One showcase will be an April 3-4 NATO summit, jointly hosted by France and Germany in Strasbourg and Kehl, which will be the centerpiece of Obama’s first presidential visit to Europe and mark France’s return to the alliance’s military wing.
Expect Sarkozy to put on an impressive show to highlight Paris’ role as Washington’s new indispensable ally, perhaps offering more troops for Afghanistan and proposing a European peacekeeping role in any Israeli-Palestinian peace settlement.
The French have secured two years as co-president of the Mediterranean Union grouping the EU and its southern neighbors, giving Paris opportunities for high-profile initiatives with North Africa and in the Middle East.

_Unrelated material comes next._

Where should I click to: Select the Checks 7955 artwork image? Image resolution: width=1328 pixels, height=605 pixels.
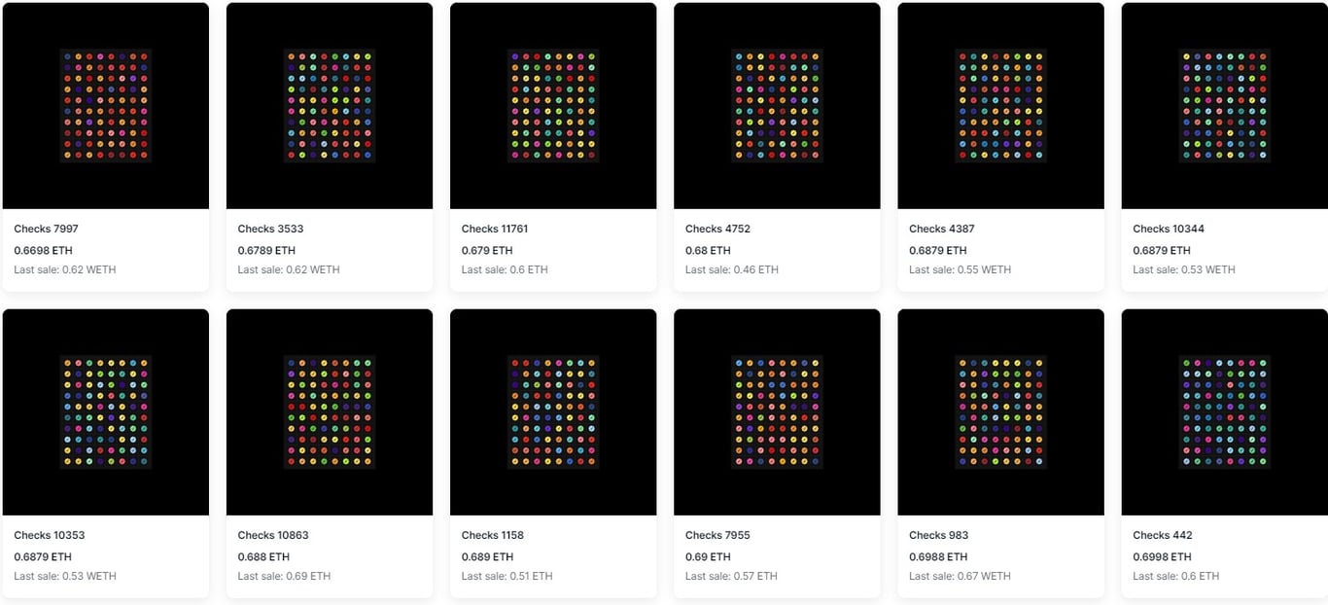(777, 412)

Sarkozy’s gambit of bringing Syria in from the cold in exchange for cooperation in Lebanon could bear fruit in 2009 as Obama looks for an exit from Iraq and breathes new life into Middle East peacemaking.
His good relations with Russian President Dmitry Medvedev and Prime Minister Vladimir Putin, which enabled him to broker the Georgia ceasefire, could pay off if Obama opts for detente rather than confrontation with Moscow.
But his coziness with the Kremlin worries EU governments in central and eastern Europe.
The risk is that Sarkozy, whose restless energy sometimes gets the better of diplomatic calculation, overplays his hand, offending European partners and irritating Washington.